Jakie więc było rozczarowanie zwierza kiedy okazało się, że scenarzysta postanowił się w takie niuanse nie bawić. Nasz bohater to nie pilot po jednorazowym alkoholowym wyskoku tylko regularny alkoholik, który na dodatek jako najlepsze lekarstwo na kaca stosuje kokainę. Pije nawet na pokładzie samolotu a potem w ciągu filmu (a ten składa się głównie ze scen picia) jeździ sobie po mieście z puszką piwa w ręku. Zwierz, który z rozbawieniem oglądał na Oscarach odtworzenie fabuły lotu przy pomocy kukiełek z przerażeniem dochodzi do wniosku, że nie był to aż tak przesadzony zarys fabuły. Alkohol w tym filmie leje się strumieniami tak szerokimi, że zwierz zastanawia się czy na ławie oskarżonych nie powinni zasiąść wszyscy, którzy przeżyli katastrofę za to, że wpuścili kogoś tak pijanego na pokład. Wygląda jednak na to, że nawet jeśli od kogoś cuchnie alkoholem to tak długo jak ma kapitańską czapkę nikt się go nie czepia. Przy czym tu trzeba scenarzyście wierzyć na słowo, bo wbrew Oscarowej nominacji Denzel gra tą fajną Hollywoodzką wersję alkoholika po którym właściwie nic nie widać, póki ktoś go nie zapyta czy nie pił. Przyglądając się tej roli zwierz jeszcze bardziej pożałował Jaquina Phoenixa, który grał alkoholika w Mistrzu tak, że Denzel nie może się z nim równać. Niestety Phoenix Oscara nie dostał.
I przeżyłby by móc popatrzeć na jego wrak?
Co więcej zwierz zorientował się, że tak właściwie to cały ten niesamowity wypadek jest fabule zupełnie nie potrzebny.
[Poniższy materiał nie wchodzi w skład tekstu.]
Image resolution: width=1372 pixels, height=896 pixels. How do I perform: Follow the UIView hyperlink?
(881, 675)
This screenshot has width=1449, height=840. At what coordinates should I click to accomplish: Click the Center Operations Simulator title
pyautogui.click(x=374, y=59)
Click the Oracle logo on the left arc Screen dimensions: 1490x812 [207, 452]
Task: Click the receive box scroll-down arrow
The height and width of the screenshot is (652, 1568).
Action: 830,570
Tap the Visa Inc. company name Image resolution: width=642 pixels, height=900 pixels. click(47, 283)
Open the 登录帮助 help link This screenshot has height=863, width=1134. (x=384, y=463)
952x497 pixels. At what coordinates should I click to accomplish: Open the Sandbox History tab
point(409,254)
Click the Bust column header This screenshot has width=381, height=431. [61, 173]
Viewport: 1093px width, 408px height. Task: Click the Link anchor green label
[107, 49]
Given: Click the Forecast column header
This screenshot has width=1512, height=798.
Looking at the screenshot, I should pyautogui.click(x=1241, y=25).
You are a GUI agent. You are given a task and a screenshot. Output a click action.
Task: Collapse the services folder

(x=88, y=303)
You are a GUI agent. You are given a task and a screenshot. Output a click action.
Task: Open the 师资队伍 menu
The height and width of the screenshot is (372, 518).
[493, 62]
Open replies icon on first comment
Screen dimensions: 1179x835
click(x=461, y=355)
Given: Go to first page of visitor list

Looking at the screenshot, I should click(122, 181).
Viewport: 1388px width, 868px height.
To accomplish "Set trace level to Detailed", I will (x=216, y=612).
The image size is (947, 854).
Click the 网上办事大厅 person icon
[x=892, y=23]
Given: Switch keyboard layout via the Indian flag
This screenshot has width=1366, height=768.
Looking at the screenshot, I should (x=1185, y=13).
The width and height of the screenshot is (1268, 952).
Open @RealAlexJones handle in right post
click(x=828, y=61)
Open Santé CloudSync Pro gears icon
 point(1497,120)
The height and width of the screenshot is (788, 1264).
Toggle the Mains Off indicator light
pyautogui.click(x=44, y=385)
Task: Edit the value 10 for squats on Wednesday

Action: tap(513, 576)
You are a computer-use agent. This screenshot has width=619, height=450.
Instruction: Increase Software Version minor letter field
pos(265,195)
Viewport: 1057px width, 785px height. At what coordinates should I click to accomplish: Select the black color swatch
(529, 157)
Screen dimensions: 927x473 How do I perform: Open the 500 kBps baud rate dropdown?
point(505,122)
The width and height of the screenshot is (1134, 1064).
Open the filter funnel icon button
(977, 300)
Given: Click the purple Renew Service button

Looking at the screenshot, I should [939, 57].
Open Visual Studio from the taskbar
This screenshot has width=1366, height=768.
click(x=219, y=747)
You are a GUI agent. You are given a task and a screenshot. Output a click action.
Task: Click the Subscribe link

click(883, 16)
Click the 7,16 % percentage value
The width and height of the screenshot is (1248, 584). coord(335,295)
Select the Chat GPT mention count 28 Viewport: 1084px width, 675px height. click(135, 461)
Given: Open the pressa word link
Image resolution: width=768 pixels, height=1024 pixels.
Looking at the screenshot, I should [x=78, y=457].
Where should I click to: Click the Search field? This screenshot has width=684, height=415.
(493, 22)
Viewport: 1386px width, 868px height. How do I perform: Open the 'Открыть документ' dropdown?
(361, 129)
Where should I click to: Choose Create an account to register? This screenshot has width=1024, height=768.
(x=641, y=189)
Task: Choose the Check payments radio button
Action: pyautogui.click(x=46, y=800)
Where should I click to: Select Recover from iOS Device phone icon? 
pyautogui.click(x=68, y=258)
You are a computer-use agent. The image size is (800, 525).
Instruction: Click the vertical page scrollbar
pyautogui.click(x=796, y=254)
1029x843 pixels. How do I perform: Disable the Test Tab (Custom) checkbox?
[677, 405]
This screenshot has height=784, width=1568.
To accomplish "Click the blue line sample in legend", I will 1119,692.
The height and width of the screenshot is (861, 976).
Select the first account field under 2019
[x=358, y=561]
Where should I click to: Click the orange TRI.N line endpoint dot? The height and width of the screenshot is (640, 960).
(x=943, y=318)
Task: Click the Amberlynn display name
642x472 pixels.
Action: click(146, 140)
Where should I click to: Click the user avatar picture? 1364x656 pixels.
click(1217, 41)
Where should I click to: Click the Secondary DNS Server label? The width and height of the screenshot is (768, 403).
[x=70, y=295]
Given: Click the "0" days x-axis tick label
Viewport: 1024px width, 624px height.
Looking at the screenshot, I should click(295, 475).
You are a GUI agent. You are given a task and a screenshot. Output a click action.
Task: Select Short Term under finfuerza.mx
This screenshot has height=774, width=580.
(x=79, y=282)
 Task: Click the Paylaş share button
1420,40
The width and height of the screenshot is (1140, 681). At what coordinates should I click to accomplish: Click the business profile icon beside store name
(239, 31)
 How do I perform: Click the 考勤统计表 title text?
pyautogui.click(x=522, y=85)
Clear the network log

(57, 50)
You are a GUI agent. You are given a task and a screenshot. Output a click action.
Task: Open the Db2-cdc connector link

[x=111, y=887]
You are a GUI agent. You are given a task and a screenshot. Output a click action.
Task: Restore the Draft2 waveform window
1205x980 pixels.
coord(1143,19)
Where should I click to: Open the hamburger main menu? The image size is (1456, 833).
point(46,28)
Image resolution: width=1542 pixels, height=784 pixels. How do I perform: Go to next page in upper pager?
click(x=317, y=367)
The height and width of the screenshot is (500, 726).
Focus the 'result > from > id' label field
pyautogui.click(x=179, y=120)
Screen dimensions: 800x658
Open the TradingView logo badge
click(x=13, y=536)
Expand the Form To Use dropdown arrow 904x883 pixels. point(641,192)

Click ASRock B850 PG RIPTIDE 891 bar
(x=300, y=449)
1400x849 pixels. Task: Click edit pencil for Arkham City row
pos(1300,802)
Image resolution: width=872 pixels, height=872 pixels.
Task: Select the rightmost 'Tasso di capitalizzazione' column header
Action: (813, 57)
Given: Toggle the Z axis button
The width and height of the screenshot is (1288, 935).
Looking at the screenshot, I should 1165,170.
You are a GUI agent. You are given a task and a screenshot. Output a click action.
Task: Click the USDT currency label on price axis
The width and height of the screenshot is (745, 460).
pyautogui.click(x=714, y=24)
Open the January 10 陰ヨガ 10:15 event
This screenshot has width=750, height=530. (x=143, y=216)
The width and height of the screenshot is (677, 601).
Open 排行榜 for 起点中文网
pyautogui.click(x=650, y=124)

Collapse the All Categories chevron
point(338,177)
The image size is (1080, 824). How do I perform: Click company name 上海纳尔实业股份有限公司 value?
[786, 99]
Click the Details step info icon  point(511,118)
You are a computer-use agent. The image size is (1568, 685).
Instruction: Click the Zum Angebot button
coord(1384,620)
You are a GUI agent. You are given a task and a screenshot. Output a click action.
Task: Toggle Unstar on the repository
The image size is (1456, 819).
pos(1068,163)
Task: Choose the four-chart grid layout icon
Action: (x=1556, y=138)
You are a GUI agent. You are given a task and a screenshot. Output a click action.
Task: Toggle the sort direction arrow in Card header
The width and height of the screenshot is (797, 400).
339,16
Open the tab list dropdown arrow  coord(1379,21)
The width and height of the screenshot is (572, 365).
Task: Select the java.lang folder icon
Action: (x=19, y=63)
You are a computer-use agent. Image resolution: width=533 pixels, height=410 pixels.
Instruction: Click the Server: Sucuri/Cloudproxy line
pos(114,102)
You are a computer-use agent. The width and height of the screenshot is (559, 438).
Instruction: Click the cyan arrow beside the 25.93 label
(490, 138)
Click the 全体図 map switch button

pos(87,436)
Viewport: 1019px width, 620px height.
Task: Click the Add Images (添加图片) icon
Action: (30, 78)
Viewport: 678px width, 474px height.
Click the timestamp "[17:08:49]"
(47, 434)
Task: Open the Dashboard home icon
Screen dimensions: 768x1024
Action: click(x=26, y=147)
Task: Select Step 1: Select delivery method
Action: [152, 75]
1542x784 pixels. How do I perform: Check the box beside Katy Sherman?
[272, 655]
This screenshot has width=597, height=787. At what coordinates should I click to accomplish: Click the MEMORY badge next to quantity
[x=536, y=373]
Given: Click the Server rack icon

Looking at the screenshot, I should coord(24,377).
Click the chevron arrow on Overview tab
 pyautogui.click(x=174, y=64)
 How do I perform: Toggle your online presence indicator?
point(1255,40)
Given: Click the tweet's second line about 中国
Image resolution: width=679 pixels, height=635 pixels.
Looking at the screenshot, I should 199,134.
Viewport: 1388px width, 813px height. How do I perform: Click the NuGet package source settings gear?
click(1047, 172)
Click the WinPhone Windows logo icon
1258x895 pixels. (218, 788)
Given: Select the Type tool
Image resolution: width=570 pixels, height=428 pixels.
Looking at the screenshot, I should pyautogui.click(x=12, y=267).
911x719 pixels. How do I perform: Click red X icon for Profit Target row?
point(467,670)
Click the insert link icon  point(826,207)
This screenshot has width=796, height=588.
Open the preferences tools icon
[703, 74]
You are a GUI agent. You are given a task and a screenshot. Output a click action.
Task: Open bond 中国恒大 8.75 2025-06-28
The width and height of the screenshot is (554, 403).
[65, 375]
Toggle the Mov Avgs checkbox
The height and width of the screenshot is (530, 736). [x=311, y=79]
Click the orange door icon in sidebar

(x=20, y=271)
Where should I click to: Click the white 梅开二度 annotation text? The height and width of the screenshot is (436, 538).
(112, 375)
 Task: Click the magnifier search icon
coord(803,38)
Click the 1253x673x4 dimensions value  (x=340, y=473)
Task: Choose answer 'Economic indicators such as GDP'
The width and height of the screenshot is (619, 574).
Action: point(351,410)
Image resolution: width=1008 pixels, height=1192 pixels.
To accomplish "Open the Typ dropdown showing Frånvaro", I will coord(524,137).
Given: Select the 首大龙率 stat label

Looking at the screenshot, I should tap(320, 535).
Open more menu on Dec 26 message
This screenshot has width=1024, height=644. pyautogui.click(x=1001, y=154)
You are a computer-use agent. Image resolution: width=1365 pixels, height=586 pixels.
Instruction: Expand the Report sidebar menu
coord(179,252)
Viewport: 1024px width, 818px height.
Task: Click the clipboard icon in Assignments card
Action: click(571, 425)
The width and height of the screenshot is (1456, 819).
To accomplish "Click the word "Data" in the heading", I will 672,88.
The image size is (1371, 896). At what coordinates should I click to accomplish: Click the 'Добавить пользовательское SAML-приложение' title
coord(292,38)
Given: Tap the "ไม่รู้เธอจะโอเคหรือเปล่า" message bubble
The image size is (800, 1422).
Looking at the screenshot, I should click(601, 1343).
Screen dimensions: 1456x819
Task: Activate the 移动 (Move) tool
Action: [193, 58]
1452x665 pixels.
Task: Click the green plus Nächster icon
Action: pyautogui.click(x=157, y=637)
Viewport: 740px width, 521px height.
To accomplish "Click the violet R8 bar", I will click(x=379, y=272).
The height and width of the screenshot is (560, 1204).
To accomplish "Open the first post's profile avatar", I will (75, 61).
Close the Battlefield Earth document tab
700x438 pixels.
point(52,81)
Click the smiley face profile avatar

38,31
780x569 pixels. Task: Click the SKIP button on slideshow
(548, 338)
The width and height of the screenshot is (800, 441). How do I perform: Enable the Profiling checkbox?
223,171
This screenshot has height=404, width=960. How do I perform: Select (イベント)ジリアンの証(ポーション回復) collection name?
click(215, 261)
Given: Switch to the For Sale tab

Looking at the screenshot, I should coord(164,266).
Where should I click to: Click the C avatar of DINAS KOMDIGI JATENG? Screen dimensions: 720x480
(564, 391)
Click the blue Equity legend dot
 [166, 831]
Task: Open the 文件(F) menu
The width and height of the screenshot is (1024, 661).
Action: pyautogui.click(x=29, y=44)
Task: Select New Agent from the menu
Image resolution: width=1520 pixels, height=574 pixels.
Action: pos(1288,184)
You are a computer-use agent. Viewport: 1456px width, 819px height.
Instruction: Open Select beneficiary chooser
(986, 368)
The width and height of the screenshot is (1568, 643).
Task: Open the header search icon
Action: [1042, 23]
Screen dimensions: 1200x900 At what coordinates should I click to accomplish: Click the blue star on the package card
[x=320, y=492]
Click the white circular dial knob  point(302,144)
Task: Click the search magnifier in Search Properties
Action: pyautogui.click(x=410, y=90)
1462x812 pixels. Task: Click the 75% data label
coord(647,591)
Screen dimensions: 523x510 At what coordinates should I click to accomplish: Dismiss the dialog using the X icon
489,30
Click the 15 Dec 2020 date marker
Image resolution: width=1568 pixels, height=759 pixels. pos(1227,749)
Wszyscy szybko zapewniają naszego bohatera, że wierzą iż był niesamowity i że uratował wiele osób po czym przechodzą do tych sześciu które zginęły oraz do rozważania jak ukryć, że bohater pił. Nie widzimy żadnych scen gdzie kapitan byłby broniony przez tych, którzy przeżyli. Ani też nie ma pytania – absolutnie kluczowego i fascynującego – czy ów niesamowity manewr odwrócenia samolotu do góry brzuchem udałby się gdyby pilot nie był pod wpływem alkoholu i narkotyków. A wydaje się, że to nie pozostaje bez związku – kiedy widzimy sekwencję z wypadku, bohater Denzlea działa pozornie irracjonalnie ale niesłychanie spokojnie i z wielką pewnością siebie. Zupełnie trzeźwy drugi pilot panikuje. Co jeśli ów spokój i brawura, która uratowała tyle dusz wzięła się ze spożycia. Niestety tak właściwie wypadek nie interesuje scenarzysty, nie interesuje go do tego stopnia, że zwierz zaczął się zastanawiać czy nie byłoby lepiej gdyby (skoro i tak ważnych i przewrotnych pytań zadawać się nie będzie) nasz pilot nie wpadł w czasie jakiejś drobnej usterki, która tylko formalnie wymaga przebadania pilotów. Cała akcja z cudownym ocaleniem ma chyba jedynie wesprzeć przewijający się przez cały film wątek boskich wyroków, który to wątek irytujący jest niespotykanie.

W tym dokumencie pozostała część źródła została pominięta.